Siguió parado otro minuto eterno. Luego echó una mirada a la calle como si esperara ver llegar otro coche. Detrás de mí, en la parte de atrás de mi coche, se oía una respiración leve, sibilante. No sabía si el fuertote aquel la oía o no, porque él respiraba lo bastante fuerte para planchar una camisa con su aliento.
—Oh, déjese de chistes —bramó con repentina ferocidad—. Usted no es más que un sabueso de veinticinco centavos de Los Ángeles.
—He subido la tarifa —dije—. Ahora cobro treinta.
—Que le den. No lo queremos metiendo las narices por aquí, ¿entiende? Por esta vez lo dejo en aviso.
Giró sobre sus talones y volvió al cupé y puso un pie sobre el estribo. Giró lentamente el cuello macizo y volvió a dejar ver la piel grasienta.

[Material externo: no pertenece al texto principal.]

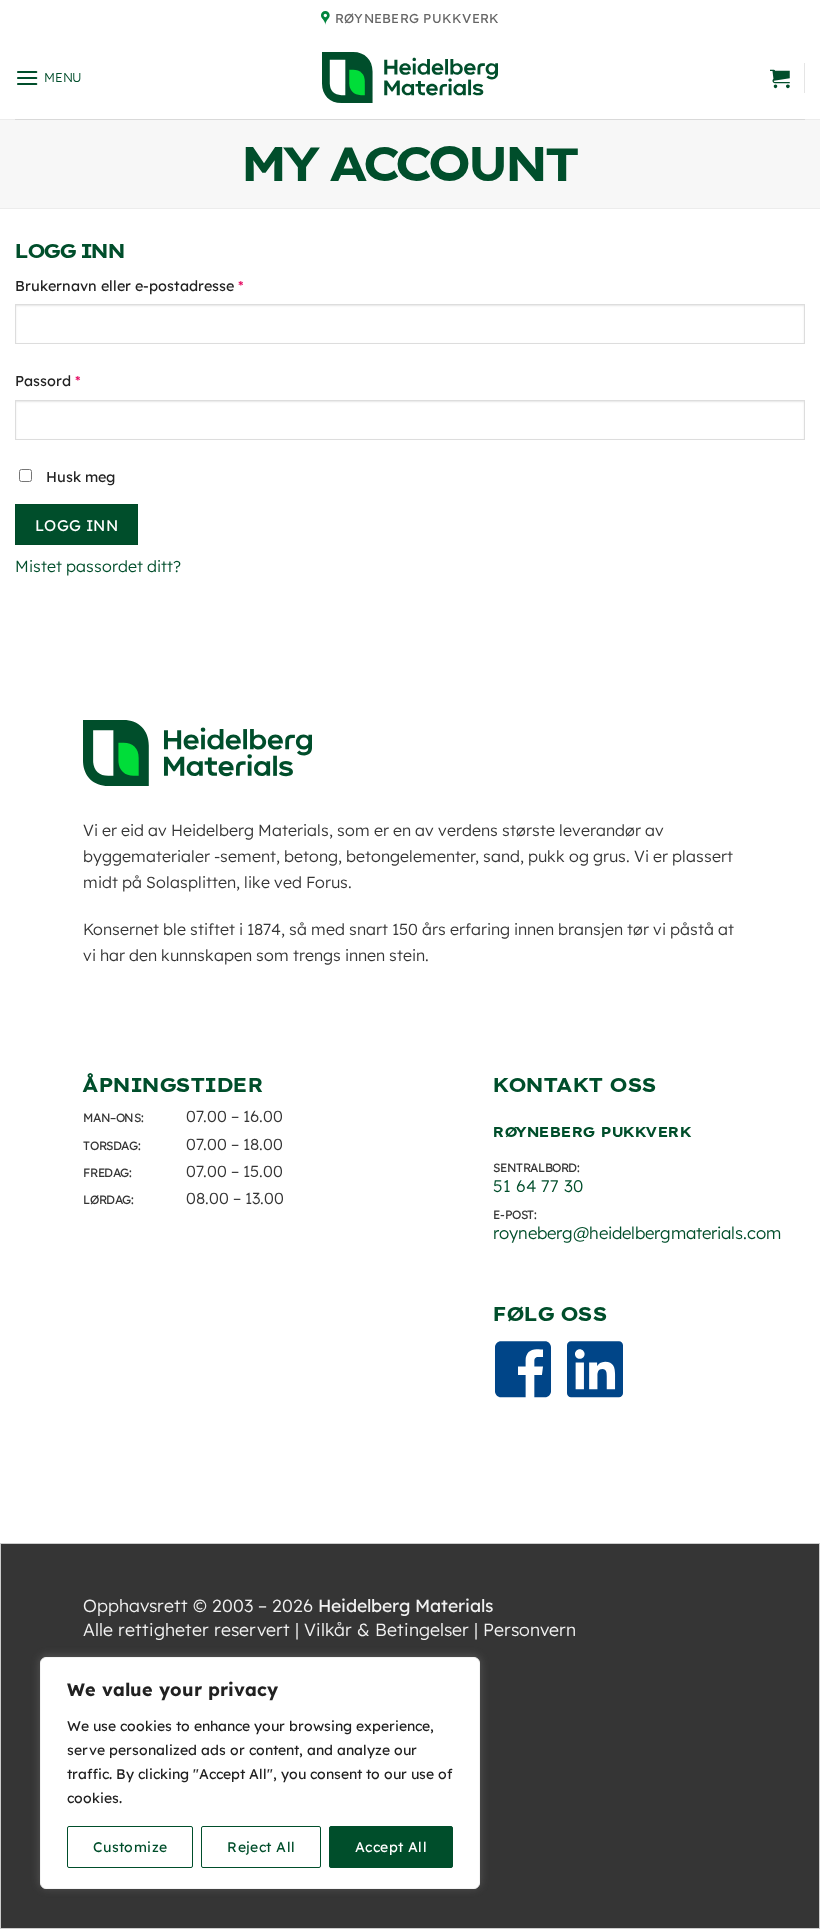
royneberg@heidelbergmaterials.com (637, 1232)
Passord (76, 380)
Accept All (391, 1847)
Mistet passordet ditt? (98, 566)
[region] (260, 1773)
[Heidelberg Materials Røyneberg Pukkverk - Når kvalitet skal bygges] (410, 77)
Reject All (261, 1847)
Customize (130, 1847)
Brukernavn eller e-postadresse (157, 285)
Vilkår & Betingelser (386, 1629)
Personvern (529, 1629)
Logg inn (77, 525)
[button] (48, 77)
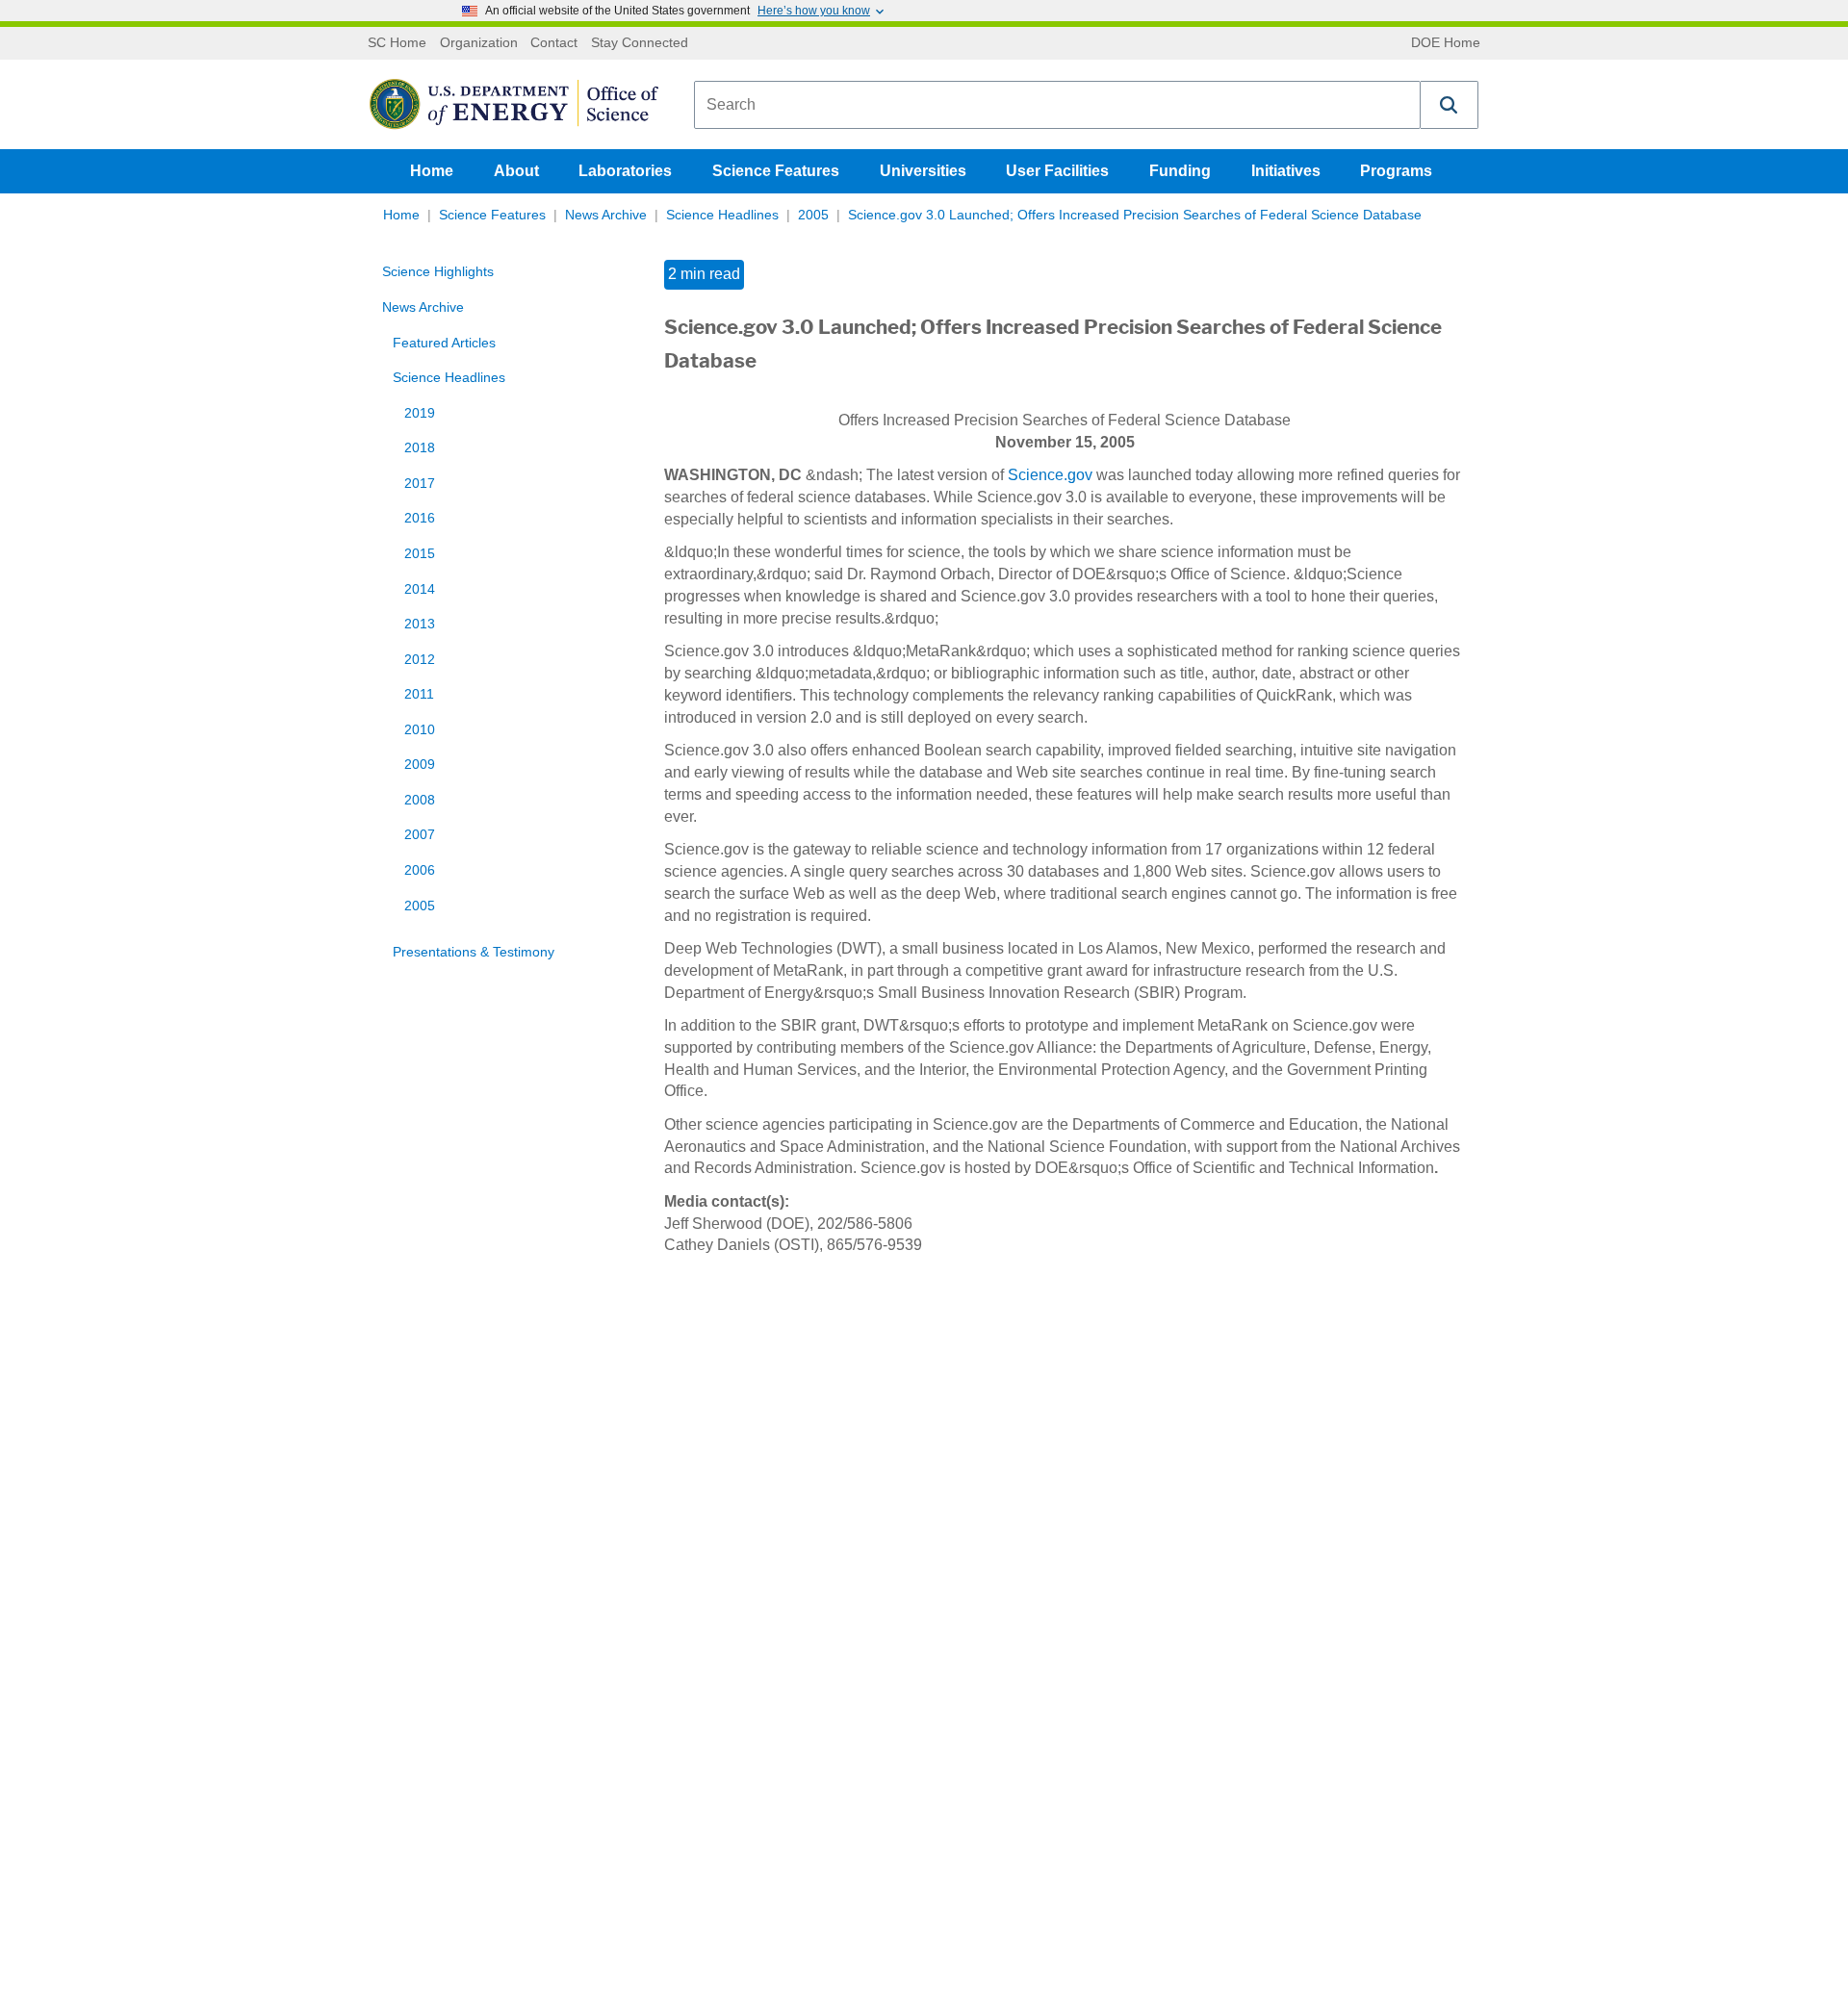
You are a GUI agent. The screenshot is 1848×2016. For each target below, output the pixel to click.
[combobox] (1057, 105)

—Váyase al infierno —dijo—, antes de que lo mandemos nosotros en una caja.
—Hasta la vista, mofletes —le dije—. Ha sido un placer encontrarlo con los pantalones bajados.
Cerró de un portazo, arrancó el coche dando una sacudida y giró en redondo. Desapareció al fondo de la manzana en un santiamén.
Yo me metí en el mío y ya estaba a solo una manzana detrás de él cuando tuvo que pararse en el stop del bulevar Argüello. Torció a la derecha, y yo a la izquierda. Dolly Kincaid se levantó y apoyó la barbilla en el respaldo del asiento, junto a mi hombro.
—¿Sabe quién era? —graznó—. Ese era Gatillo Weems, la mano derecha del jefe. Le podría haber pegado un tiro.
—Y Fanny Brice podría haber tenido la nariz chata —dije—. Así de cerca ha estado.
Seguí circulando unas cuantas manzanas y paré para que se sentara a mi lado.
—¿Dónde está tu coche? —pregunté.
Se quitó el sombrero arrugado de reportero que llevaba, lo estiró con unos golpecitos sobre la rodilla y se lo volvió a poner.
—¿Por qué? En el Ayuntamiento. En el reservado de la policía.
—Mala suerte —dije—. Tendrás que coger el autobús hasta Los Ángeles. Tienes que pasar una noche con tu hermana de vez en cuando. Y hoy es la idónea.